By Christopher J. Leonard, LCSW, M.Ed. Director of Operations
Dear Mr. Leonard,
I am pleased to say that my daughter will be coming to Sage Day for the first time this September. We are both excited but nervous about what it will be like for her to adjust to new teachers and students and she is concerned about finding her way around a new school. What advice do you have for students beginning in a new school?
Dear Mrs. N,
Great question. Even though I’ve been starting school for well over 40 years, and am beginning my 18th year at Sage Day, I still start every school year with a mixture of excitement and nervousness. No matter how long a person has been at a school as a student, teacher, administrator or parent, I think it’s helpful to adopt the mindset that, at the beginning of a new school year, we are all beginners. The great Zen master Shunryu Suzuki wrote, “In the beginner’s mind there are many possibilities, but in the expert’s mind there are few.” Suzuki knew that there were many advantages to not only accepting, but cultivating the mind of a beginner. Here are a few ways to make the most of your possibilities by adopting a beginner’s mind.
In order to learn, we have to be willing to admit that we are not experts; there is much that we do not know. Listen to the teachers and students who have been part of the school. You will learn a great deal about what matters to people and how things work in the school. Even if you’re returning to the same school and have had an issue with someone in the past, hit the reset button with everyone and give them the benefit of the doubt. You will experience some pleasant surprises.

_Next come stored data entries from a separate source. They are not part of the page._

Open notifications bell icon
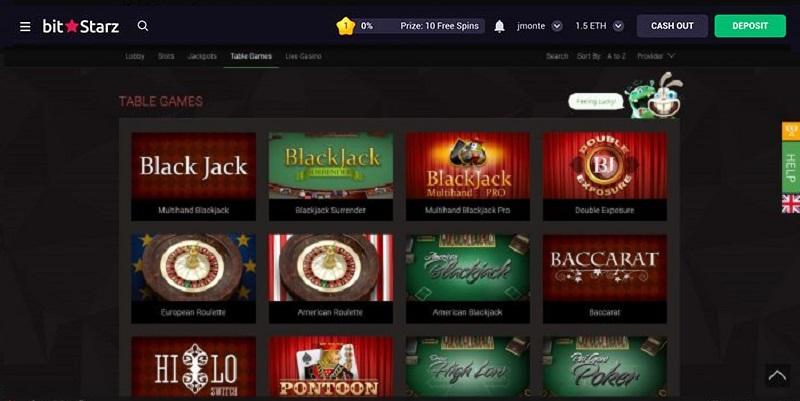The width and height of the screenshot is (800, 401). point(499,26)
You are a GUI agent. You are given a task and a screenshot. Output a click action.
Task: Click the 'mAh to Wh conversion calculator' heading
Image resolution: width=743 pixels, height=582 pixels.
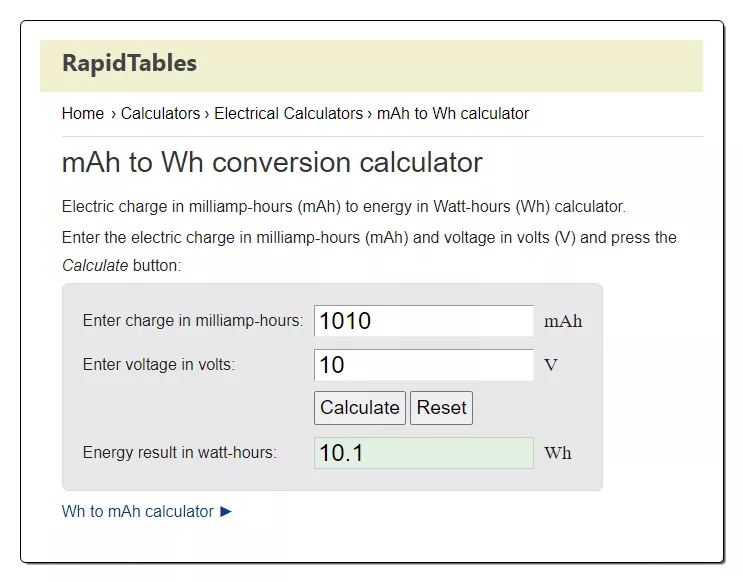pyautogui.click(x=272, y=162)
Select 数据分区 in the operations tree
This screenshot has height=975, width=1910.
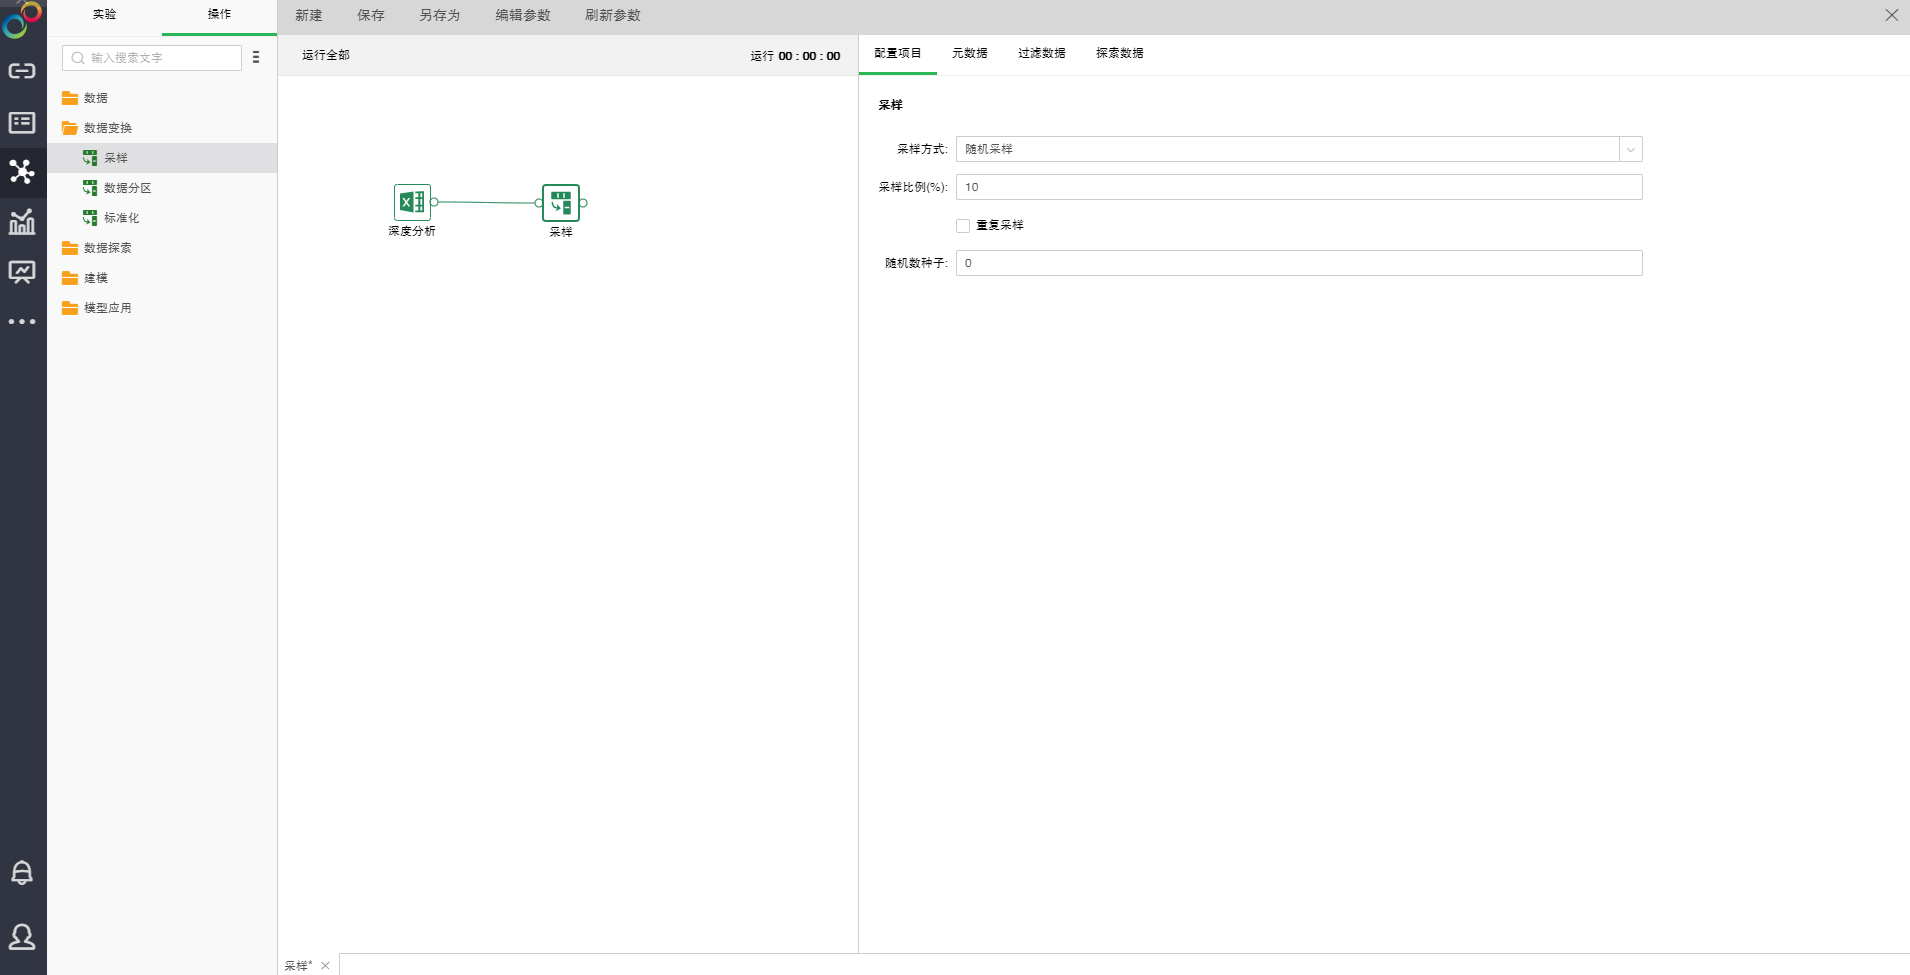pyautogui.click(x=127, y=188)
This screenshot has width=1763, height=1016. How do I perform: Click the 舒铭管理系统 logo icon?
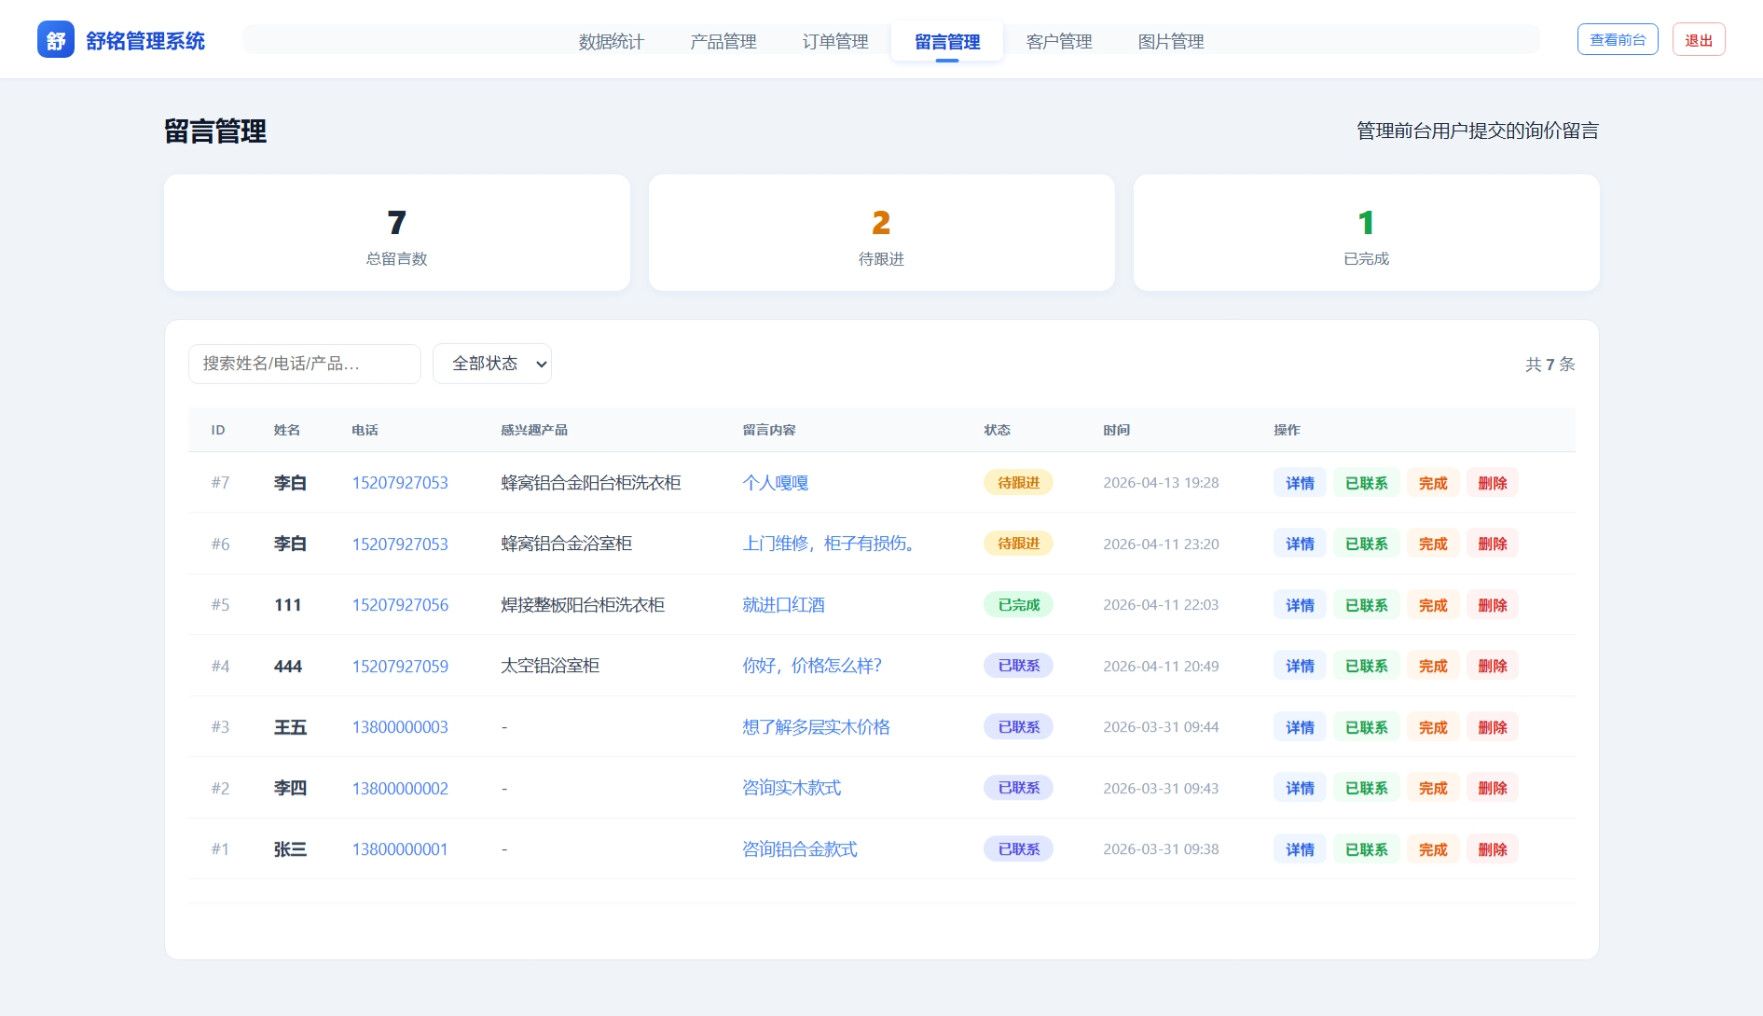point(56,40)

Be open to new possibilities
Whether you are starting a new school year, a new job, a new relationship, it is best to keep your eyes open for new opportunities. See if you can make a new friend, try a new approach to studying or just eat something you’ve never had before for lunch. The more open you are to new possibilities the more you will benefit from your new situation. Instead of just looking at obstacles, look for ways around obstacles. I was recently reminded of the importance of looking for ways around obstacles while going downhill on a mountain bike. If you look at the big rock in the middle of the trail, you will probably run into that big rock. When you look instead for the way around the rock, you will find your way past the obstacle and continue on your way.
Be open to people
If you are new to the school, you may not know anyone. If you are returning, you may think you know more than you do. Maybe by listening you’ve heard a particular teacher is hard, or easy, or that a group of students are cliquey. Before you accept someone else’s view on people, take some time to form your own impressions. Maybe that teacher is tough but that tough teacher will help you become a better writer or more proficient in math. Maybe that group is more receptive to newcomers than they first appear. Even if a person or a group does prove to be difficult, stay open to what that person may have to teach you about patience, or facing a challenging situation.
Don’t go it alone
Another way to be open to people is to be willing to accept their support. The most successful college students know how to ask for help. They ask questions and visit their professors during office hours. Effective teachers rely on their colleagues and supervisors. Even the president of the United States has countless advisers. So, ask questions of your teachers. If you don’t understand a concept or a skill, ask for more help. Of course, if you are at Sage Day, you will also have the benefit of a therapist to whom you can turn for support whether you are grappling with managing your school work, social life, family issues or personal issues. It’s a myth that successful people go it alone. Use the supports available to you.
Replace assumptions with goals
It’s easy to go in to a new situation with old assumptions. Look at your old assumptions and consider replacing one or two of these with a new goal. Instead of the old assumption, “I’m not good at math,” try adopting the goal, “I’d like to learn the most I can in math this year.” Instead of just telling yourself, “I’m an irritable person,” be curious about what is irritating to you and adopt the goal of being less irritable.
Going into a new situation happens to us again and again in life and it makes everyone uneasy. By approaching each new situation with a beginners mind you can take full advantage of your new possibilities and make the new situation work for you.